───── Recorded data ─────

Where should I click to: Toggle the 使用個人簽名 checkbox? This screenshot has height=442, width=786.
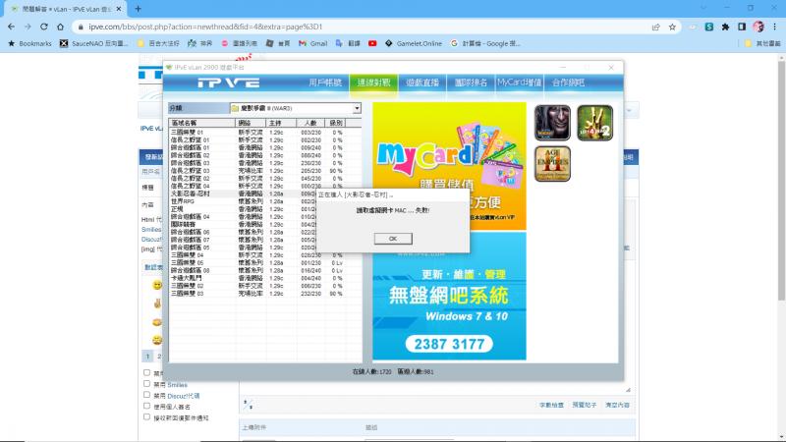[147, 407]
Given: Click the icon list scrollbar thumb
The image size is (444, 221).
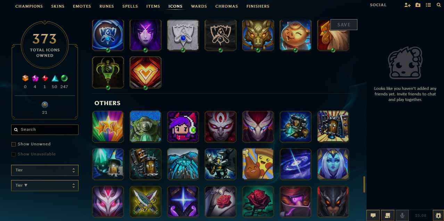Looking at the screenshot, I should [364, 184].
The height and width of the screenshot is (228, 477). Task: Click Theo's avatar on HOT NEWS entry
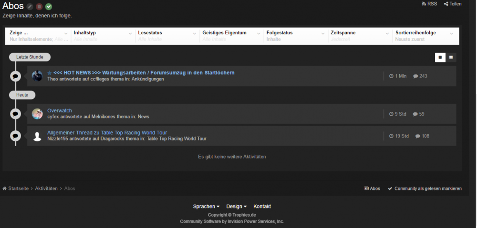point(37,76)
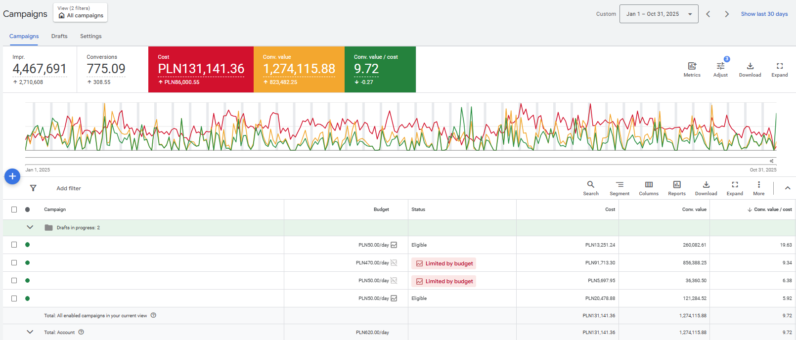Switch to the Drafts tab
This screenshot has height=340, width=796.
tap(59, 36)
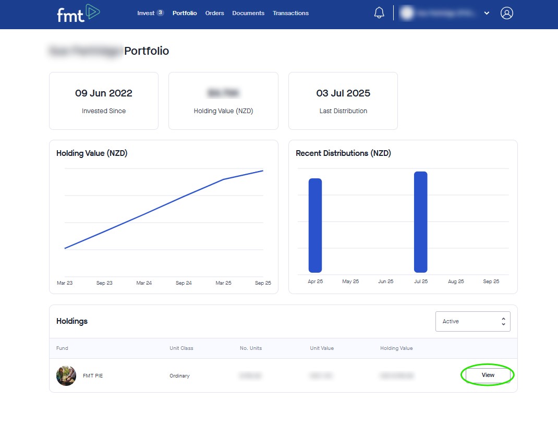The width and height of the screenshot is (558, 426).
Task: Open the Active holdings filter dropdown
Action: [x=472, y=321]
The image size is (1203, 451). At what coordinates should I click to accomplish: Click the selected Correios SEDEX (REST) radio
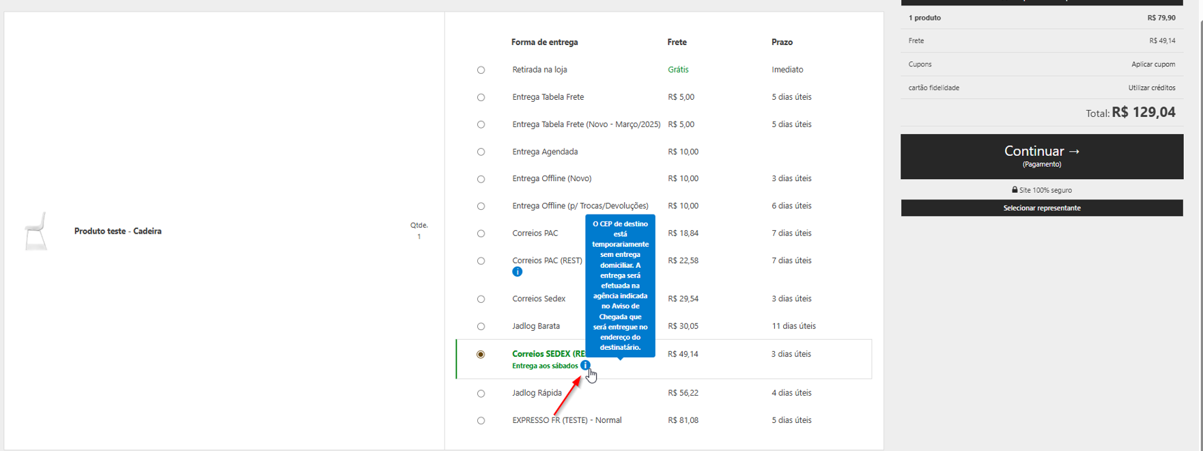pos(481,355)
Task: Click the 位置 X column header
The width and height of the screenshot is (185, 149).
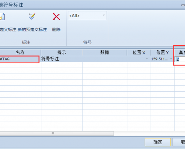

─────

Problem — I would like the data copied exactly as it stands, with no pictures included.

Your solution —
Where should I click to: Toggle the 使用個人簽名 checkbox? This screenshot has height=442, width=786.
[147, 407]
Given: Click the icon list scrollbar thumb
The image size is (444, 221).
Looking at the screenshot, I should [364, 184].
The height and width of the screenshot is (228, 477). Task: Click Theo's avatar on HOT NEWS entry
point(37,76)
Switch to the Drafts tab
This screenshot has height=340, width=796.
tap(59, 36)
The width and height of the screenshot is (558, 426).
Task: Open the Active holdings filter dropdown
Action: [x=472, y=321]
The image size is (1203, 451). At what coordinates should I click to accomplish: Click the selected Correios SEDEX (REST) radio
pos(481,355)
Task: Click the 位置 X column header
The width and height of the screenshot is (185, 149).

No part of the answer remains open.